In only looking what may be within.
What have we here? good heavens! see!
What a display of finery!
Here is a dress in which a queen
Might on a gala-day be seen.
I wonder how the necklace would suit me!
Who may the lord of all this splendor be?
[She puts on the necklace, and looks at herself in the glass.]
Were but the ear-rings mine to wear!
It gives one such a different air.
What boots the beauty of the poor?
’Tis very beautiful to be sure,
But without riches little weighs;
They praise you, but half pity while they praise.
Gold is the pole,
To which all point: the whole
Big world hangs on gold. Alas we poor!
Scene VI.
A Walk.
Faust going up and down thoughtfully; then enter Mephistopheles.
Mephistopheles.
By all the keen pangs of love! by all the hot blasts of hell!
By all the fellest of curses, if curse there be any more fell!
Faust.
How now, Mephisto? what the devil’s wrong?

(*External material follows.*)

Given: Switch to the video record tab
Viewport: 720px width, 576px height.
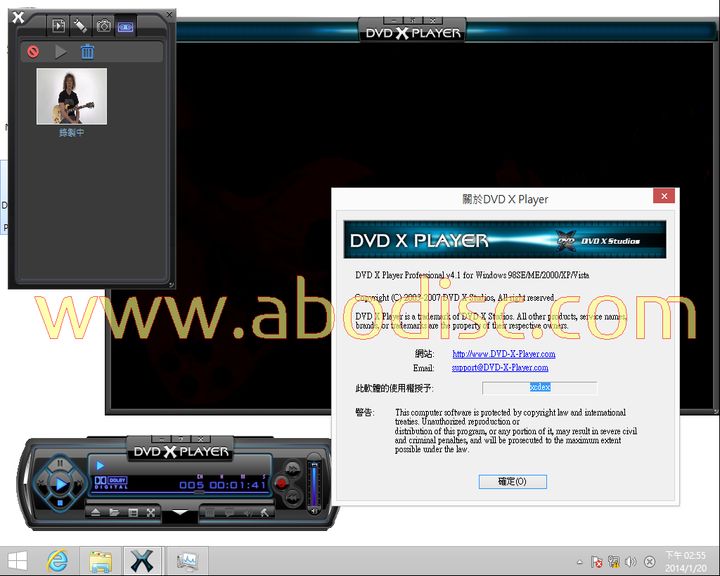Looking at the screenshot, I should (x=126, y=26).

I ne’er beheld a face one half so long!
Mephistopheles.
But that I am a devil myself, I’d sell
Both soul and body on the spot to hell!
Faust.
I verily believe you’ve got a craze!
Beseems it you with such outrageous phrase,
To rage like any bedlamite?
Mephistopheles.
Only conceive! the box of rare gewgaws
For Margaret got, is in a parson’s claws!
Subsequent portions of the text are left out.